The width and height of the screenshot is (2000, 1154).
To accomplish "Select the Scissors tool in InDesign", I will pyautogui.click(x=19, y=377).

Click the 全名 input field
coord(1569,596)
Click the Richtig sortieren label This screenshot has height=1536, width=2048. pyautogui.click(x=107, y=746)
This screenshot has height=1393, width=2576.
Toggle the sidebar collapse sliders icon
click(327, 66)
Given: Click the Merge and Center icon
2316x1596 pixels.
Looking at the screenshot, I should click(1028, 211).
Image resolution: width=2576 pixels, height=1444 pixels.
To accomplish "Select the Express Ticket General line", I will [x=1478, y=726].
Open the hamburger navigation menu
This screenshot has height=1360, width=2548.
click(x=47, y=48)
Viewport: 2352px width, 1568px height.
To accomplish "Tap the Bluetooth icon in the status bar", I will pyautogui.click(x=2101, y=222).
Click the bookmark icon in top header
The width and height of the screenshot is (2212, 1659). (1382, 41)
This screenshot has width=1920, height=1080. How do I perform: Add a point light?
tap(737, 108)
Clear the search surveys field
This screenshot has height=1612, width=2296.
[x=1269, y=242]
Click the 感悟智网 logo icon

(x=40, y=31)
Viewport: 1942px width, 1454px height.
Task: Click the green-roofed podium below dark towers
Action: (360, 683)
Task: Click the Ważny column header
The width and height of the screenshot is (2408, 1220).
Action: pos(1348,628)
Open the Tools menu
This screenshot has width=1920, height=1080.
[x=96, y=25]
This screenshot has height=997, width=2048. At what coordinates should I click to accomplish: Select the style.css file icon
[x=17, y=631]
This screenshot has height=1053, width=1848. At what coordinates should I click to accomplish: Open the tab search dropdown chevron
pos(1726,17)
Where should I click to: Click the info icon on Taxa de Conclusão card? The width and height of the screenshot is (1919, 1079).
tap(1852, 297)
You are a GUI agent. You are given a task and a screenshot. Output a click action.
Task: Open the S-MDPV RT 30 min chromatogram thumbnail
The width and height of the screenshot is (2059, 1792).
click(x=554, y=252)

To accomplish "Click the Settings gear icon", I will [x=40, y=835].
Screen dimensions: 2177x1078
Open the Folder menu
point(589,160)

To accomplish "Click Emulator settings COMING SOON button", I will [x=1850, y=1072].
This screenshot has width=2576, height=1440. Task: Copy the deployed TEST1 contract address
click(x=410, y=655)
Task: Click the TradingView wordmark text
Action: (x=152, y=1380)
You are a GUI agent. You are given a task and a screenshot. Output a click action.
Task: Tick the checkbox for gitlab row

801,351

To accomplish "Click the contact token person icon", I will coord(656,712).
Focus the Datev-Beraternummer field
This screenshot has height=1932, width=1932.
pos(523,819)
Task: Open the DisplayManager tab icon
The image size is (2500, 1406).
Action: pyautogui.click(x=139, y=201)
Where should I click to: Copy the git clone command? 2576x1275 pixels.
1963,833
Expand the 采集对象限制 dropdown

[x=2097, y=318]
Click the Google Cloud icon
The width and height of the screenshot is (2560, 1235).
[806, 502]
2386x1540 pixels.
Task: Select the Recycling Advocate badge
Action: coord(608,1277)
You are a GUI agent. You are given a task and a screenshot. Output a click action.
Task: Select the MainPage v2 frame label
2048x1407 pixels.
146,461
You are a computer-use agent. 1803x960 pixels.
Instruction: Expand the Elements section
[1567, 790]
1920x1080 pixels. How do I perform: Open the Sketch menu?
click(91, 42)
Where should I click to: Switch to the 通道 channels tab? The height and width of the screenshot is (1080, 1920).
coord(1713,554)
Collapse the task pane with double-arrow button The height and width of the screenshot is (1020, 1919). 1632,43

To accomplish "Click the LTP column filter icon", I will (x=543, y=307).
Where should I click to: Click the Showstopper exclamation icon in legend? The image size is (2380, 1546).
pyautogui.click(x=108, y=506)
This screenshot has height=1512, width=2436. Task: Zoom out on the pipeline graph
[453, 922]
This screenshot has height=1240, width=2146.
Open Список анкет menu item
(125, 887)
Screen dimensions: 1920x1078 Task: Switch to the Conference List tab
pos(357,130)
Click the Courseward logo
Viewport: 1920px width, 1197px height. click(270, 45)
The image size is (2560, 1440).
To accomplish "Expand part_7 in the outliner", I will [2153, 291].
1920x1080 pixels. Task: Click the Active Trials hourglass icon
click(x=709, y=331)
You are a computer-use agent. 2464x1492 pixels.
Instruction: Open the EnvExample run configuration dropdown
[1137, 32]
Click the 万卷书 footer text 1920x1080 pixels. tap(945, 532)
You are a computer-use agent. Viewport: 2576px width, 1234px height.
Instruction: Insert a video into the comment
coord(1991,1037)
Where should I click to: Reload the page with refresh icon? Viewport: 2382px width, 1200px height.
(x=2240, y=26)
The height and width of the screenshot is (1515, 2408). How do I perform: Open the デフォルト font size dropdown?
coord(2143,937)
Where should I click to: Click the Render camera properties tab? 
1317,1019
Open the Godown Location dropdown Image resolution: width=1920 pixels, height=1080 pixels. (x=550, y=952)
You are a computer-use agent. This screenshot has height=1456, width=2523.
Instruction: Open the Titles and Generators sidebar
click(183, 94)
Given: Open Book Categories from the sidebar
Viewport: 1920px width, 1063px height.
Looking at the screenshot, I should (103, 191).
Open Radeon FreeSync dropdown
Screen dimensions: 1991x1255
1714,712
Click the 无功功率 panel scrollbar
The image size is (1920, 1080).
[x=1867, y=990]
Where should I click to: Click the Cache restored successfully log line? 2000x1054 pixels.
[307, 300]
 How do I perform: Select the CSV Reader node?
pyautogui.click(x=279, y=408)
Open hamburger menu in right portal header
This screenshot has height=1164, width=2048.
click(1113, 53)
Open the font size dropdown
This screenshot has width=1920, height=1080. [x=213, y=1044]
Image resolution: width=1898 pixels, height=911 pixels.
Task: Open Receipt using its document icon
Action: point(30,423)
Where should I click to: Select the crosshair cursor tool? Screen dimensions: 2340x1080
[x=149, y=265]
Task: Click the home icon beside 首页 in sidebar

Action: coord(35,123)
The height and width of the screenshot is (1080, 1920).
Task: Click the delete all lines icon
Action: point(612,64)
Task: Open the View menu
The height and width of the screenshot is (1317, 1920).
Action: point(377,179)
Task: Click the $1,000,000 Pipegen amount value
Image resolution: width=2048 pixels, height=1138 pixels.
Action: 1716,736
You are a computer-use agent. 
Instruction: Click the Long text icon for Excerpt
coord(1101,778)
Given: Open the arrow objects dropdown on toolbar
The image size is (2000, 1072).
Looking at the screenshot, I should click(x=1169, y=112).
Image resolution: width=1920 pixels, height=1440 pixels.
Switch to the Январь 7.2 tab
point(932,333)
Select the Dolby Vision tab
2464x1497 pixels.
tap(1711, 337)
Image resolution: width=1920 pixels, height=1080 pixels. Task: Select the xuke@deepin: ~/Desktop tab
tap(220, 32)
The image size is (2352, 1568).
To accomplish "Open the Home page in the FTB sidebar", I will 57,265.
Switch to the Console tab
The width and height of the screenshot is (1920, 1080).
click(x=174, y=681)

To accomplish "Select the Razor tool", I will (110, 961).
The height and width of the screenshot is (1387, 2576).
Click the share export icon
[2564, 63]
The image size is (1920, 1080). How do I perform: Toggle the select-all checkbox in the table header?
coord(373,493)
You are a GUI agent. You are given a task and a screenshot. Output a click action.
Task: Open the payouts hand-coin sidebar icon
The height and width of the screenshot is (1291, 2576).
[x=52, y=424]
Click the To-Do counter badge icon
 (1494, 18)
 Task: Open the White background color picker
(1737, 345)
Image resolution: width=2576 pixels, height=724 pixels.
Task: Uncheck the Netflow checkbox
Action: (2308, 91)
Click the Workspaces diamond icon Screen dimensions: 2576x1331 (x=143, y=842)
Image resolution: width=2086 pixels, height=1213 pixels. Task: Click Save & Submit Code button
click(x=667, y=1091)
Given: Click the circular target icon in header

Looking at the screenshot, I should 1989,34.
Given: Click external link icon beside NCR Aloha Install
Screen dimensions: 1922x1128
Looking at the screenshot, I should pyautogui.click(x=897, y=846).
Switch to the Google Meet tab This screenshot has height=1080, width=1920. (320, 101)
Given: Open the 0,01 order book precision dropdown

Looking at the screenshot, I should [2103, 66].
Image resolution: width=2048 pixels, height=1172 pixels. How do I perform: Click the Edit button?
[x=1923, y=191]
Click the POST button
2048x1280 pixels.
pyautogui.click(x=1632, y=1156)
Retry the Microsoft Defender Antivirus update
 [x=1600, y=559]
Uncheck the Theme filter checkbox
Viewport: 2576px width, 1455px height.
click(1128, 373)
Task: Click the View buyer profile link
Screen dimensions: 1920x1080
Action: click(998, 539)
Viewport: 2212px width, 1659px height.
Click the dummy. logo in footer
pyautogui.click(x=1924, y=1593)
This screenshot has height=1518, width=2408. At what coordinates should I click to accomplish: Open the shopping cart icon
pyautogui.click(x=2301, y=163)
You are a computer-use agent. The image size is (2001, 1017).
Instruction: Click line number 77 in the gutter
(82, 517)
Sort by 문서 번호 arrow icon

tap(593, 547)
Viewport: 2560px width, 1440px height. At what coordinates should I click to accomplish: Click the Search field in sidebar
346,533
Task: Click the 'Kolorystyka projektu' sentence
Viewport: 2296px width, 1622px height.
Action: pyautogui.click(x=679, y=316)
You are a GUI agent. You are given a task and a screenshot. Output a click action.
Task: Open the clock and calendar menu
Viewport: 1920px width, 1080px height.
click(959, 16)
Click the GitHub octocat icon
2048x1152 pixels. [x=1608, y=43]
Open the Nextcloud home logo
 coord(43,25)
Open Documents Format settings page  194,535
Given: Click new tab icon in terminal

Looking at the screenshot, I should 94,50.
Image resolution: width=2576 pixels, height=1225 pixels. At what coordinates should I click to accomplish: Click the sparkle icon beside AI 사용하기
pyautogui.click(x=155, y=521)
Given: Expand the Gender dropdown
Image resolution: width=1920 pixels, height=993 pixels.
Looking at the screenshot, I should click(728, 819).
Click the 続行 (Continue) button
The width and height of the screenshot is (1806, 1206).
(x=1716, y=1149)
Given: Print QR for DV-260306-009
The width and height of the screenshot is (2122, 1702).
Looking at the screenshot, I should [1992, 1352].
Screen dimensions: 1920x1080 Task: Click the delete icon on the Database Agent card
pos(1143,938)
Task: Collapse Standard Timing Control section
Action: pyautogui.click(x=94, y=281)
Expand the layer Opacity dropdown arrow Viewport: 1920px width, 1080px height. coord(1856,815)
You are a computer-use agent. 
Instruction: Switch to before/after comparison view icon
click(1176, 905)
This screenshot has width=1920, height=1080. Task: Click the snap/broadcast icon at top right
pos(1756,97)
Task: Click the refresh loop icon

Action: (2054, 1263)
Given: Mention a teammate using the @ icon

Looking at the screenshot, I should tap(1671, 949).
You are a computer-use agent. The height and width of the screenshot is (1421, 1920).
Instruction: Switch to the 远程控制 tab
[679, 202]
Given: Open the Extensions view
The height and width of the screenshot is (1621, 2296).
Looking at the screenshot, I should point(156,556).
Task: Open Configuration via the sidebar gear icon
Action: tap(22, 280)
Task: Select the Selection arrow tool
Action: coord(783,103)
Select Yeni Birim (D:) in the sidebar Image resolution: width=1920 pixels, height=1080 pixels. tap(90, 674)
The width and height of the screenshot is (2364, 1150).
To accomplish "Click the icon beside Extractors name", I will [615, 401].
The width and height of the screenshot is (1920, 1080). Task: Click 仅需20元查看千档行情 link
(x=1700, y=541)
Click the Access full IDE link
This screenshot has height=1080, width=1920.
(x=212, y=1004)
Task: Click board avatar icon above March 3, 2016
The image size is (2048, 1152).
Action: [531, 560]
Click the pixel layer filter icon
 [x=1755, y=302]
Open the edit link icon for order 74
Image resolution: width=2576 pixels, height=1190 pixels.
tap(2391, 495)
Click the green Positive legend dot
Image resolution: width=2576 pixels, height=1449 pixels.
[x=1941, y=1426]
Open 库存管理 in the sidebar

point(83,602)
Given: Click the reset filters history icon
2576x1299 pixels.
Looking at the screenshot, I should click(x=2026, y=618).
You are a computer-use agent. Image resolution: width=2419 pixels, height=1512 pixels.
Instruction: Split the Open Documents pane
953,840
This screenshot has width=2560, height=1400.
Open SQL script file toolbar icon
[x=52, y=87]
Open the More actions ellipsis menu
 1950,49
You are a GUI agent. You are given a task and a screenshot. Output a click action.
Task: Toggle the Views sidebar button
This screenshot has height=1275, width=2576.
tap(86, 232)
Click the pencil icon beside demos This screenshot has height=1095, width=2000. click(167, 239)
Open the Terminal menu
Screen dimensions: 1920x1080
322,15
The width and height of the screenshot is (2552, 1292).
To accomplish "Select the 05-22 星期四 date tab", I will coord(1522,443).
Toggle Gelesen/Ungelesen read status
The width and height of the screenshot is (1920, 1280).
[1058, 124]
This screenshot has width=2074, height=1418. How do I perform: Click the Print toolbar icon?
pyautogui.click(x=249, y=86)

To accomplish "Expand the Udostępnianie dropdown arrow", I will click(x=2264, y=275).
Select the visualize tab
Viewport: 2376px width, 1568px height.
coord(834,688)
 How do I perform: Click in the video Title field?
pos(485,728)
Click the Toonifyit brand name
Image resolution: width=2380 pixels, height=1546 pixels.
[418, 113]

#### [ACTIVITY]
Would you please copy, word for word, everything above from the line containing "You are a computer-use agent. The height" down to the line containing "The width and height of the screenshot is (2364, 1150).", those two lines included?

#### [EXPECTED ANSWER]
You are a computer-use agent. The height and width of the screenshot is (1421, 1920).
Instruction: Switch to the 远程控制 tab
[679, 202]
Given: Open the Extensions view
The height and width of the screenshot is (1621, 2296).
Looking at the screenshot, I should point(156,556).
Task: Open Configuration via the sidebar gear icon
Action: tap(22, 280)
Task: Select the Selection arrow tool
Action: coord(783,103)
Select Yeni Birim (D:) in the sidebar Image resolution: width=1920 pixels, height=1080 pixels. tap(90, 674)
The width and height of the screenshot is (2364, 1150).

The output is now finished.